**作業項目 A**
分析対象テキストにある「OECDの調査によると(2015年データ)、企業の取締役会メンバーに占める女性の比率は、アイスランドの44%を筆頭に、フランス33%、英国26%、ドイツ25%、米国19%などと続くが、日本は3%で調査31カ国中、断トツで低い。」という一文は、英語ではどう訳せますか?
**作業項目 B**
分析対象テキストの「企業において「役員」の地位は」から「い「執行役員」を含めている。」までを、一字一句そのまま書き写してもらえますか?

**分析対象テキスト**
----

東洋経済『CSR企業総覧』2017年版データを用いたランキングシリーズの女性活躍編の最後は、「役員」を取り上げる。
企業において「役員」の地位は、一般の従業員とはまったく異なる。与えられた権限は絶大で、多くの場合、それぞれの管掌部門の舵取りを任されており、その全責任を負っている。したがって、役員の考え方や方針次第で、当該部門の、ひいては会社全体の方向性にも大きな影響を与えうる。
こうした重要な役割を担う役職への女性の登用について、まず日本の現状をみてみよう。弊社刊『役員四季報』(2017年版)によると、日本の上場企業(ジャスダック含む)の女性役員数は、2010年には554人(女性役員比率1.3%)だったが、2014年には816人(同2.1%)へと増加し比率も2%を超えた。その後は増勢を強め2015年は1142人(同2.8%)、2016年は1388人(同3.4%)まで増加した。
それでも諸外国にはまだまだ遠く及ばない。OECDの調査によると(2015年データ)、企業の取締役会メンバーに占める女性の比率は、アイスランドの44%を筆頭に、フランス33%、英国26%、ドイツ25%、米国19%などと続くが、日本は3%で調査31カ国中、断トツで低い。
それでは、ランキングをみていこう。なお、『CSR企業総覧』2017年版(雇用・人材活用編)では、「役員」の範囲について取締役、監査役、執行役に加え、商法上の規定のない「執行役員」を含めている。

----

**抽出データ**
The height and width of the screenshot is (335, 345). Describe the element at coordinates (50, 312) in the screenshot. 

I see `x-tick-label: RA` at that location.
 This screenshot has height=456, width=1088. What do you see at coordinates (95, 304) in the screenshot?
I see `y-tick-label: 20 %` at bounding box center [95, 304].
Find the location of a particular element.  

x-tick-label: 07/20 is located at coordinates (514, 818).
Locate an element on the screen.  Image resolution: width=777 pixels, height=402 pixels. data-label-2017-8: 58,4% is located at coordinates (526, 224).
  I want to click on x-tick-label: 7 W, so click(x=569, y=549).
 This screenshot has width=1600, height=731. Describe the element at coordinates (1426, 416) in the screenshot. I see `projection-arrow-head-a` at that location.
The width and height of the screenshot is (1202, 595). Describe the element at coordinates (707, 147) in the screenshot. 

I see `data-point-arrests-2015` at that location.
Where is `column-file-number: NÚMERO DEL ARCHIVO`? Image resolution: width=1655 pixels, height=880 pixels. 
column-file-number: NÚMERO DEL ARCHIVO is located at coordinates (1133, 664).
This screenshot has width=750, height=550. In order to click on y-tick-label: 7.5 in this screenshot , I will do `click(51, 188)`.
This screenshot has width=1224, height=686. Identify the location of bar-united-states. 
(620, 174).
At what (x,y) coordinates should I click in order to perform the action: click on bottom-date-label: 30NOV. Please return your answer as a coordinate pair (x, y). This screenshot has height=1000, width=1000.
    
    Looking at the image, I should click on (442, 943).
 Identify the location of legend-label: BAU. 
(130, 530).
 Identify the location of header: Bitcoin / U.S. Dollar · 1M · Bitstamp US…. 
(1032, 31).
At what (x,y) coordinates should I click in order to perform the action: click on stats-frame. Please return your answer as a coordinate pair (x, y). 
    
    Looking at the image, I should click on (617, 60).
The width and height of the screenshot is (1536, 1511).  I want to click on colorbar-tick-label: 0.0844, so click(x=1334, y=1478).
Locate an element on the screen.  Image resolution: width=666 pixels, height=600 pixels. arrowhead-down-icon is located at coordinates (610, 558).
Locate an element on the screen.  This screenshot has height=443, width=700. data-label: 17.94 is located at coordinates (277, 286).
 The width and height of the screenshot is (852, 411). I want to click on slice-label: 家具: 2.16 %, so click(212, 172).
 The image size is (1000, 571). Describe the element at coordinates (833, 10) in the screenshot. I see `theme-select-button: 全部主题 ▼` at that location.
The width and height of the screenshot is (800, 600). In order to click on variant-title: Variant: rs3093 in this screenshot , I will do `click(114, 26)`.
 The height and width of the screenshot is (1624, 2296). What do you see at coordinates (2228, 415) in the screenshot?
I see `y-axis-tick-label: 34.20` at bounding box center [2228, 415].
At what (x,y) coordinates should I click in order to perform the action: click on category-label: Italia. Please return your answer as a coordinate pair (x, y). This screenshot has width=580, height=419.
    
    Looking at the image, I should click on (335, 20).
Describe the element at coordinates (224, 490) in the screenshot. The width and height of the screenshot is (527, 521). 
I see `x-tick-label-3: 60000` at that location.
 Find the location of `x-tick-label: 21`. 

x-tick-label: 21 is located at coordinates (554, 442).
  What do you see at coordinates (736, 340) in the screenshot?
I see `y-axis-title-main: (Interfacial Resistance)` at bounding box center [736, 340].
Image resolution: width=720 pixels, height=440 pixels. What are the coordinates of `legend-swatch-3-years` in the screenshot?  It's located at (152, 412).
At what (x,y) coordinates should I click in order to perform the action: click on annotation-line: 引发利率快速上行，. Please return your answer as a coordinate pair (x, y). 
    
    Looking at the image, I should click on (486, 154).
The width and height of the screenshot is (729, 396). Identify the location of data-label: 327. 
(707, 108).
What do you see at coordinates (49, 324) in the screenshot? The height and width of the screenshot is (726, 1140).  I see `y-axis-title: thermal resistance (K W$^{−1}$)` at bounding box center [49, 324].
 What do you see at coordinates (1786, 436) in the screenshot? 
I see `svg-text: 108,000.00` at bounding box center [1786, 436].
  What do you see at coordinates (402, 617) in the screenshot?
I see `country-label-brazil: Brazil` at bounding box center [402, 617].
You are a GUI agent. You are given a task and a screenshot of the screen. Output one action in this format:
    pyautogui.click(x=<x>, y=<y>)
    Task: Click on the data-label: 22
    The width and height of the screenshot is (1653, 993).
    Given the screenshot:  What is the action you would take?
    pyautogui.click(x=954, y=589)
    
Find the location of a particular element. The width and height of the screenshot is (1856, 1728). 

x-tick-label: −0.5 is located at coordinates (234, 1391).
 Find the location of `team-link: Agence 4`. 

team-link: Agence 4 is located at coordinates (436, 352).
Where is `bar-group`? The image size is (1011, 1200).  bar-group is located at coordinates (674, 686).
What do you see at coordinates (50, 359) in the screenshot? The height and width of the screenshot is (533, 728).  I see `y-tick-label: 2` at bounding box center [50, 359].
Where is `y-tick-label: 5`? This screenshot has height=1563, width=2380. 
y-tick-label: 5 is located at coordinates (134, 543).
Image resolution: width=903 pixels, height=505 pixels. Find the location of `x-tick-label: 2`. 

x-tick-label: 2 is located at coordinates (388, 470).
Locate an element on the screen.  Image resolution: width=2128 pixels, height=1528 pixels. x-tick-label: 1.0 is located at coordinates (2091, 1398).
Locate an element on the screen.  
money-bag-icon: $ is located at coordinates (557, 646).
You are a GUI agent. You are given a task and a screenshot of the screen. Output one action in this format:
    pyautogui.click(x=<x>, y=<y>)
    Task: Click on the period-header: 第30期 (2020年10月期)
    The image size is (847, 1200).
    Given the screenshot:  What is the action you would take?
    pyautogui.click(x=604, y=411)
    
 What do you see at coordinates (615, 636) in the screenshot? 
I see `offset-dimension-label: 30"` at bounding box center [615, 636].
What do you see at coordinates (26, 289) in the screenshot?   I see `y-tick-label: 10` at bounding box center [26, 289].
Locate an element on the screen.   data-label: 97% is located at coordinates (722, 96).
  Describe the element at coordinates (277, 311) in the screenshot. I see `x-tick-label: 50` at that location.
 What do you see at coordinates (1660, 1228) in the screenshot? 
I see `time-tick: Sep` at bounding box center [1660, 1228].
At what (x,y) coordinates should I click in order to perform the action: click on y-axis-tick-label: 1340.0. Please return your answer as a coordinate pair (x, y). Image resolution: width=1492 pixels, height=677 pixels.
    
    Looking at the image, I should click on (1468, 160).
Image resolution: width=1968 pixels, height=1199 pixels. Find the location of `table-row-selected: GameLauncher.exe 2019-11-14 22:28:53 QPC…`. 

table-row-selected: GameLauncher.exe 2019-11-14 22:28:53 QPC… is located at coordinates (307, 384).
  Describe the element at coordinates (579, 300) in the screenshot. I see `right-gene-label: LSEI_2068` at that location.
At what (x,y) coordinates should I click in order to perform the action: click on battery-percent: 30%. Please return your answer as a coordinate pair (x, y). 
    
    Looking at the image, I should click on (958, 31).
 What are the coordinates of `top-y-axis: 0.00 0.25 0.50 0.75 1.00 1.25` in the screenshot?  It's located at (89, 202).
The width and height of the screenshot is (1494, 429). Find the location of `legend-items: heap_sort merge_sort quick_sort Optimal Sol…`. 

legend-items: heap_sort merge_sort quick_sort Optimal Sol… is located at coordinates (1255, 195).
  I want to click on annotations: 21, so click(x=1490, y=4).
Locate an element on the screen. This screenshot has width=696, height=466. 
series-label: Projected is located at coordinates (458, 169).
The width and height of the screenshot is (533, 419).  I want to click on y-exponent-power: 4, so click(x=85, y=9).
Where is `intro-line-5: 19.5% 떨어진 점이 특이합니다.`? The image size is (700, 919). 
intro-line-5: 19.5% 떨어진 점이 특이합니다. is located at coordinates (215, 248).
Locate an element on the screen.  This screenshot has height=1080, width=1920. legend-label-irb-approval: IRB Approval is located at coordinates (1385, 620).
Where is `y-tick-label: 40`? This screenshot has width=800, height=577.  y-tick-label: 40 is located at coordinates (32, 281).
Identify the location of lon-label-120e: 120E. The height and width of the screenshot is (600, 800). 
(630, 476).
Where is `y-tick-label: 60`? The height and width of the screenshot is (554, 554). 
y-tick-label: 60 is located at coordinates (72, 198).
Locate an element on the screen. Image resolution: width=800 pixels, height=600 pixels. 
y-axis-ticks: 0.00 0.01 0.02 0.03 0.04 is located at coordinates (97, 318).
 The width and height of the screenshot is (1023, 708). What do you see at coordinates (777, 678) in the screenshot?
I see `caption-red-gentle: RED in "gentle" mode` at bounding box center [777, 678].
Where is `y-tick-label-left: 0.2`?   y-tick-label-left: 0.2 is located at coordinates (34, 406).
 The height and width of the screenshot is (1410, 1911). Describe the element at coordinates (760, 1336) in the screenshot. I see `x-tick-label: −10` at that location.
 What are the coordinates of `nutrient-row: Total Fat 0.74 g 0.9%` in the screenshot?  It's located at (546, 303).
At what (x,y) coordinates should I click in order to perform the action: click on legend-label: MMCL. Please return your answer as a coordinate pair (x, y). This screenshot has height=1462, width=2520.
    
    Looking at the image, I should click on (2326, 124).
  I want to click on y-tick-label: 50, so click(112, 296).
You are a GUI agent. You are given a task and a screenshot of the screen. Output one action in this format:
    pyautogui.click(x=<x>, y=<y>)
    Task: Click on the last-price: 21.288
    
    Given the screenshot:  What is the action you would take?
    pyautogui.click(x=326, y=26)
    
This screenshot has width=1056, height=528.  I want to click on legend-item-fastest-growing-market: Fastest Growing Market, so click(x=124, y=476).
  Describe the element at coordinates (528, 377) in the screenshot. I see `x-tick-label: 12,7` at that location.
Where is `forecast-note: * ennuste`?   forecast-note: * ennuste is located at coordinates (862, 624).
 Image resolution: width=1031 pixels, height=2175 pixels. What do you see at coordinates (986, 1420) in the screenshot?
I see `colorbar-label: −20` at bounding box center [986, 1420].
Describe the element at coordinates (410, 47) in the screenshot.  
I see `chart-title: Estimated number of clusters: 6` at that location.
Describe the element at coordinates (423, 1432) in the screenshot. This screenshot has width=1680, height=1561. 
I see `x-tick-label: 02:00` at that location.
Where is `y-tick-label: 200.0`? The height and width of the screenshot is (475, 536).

----

**解答 A**
According to an OECD survey (2015 data), the proportion of women among corporate board members is led by Iceland at 44%, followed by France at 33%, the UK at 26%, Germany at 25%, and the US at 19%, while Japan, at 3%, is by far the lowest of the 31 countries surveyed.

**解答 B**
企業において「役員」の地位は、一般の従業員とはまったく異なる。与えられた権限は絶大で、多くの場合、それぞれの管掌部門の舵取りを任されており、その全責任を負っている。したがって、役員の考え方や方針次第で、当該部門の、ひいては会社全体の方向性にも大きな影響を与えうる。
こうした重要な役割を担う役職への女性の登用について、まず日本の現状をみてみよう。弊社刊『役員四季報』(2017年版)によると、日本の上場企業(ジャスダック含む)の女性役員数は、2010年には554人(女性役員比率1.3%)だったが、2014年には816人(同2.1%)へと増加し比率も2%を超えた。その後は増勢を強め2015年は1142人(同2.8%)、2016年は1388人(同3.4%)まで増加した。
それでも諸外国にはまだまだ遠く及ばない。OECDの調査によると(2015年データ)、企業の取締役会メンバーに占める女性の比率は、アイスランドの44%を筆頭に、フランス33%、英国26%、ドイツ25%、米国19%などと続くが、日本は3%で調査31カ国中、断トツで低い。
それでは、ランキングをみていこう。なお、『CSR企業総覧』2017年版(雇用・人材活用編)では、「役員」の範囲について取締役、監査役、執行役に加え、商法上の規定のない「執行役員」を含めている。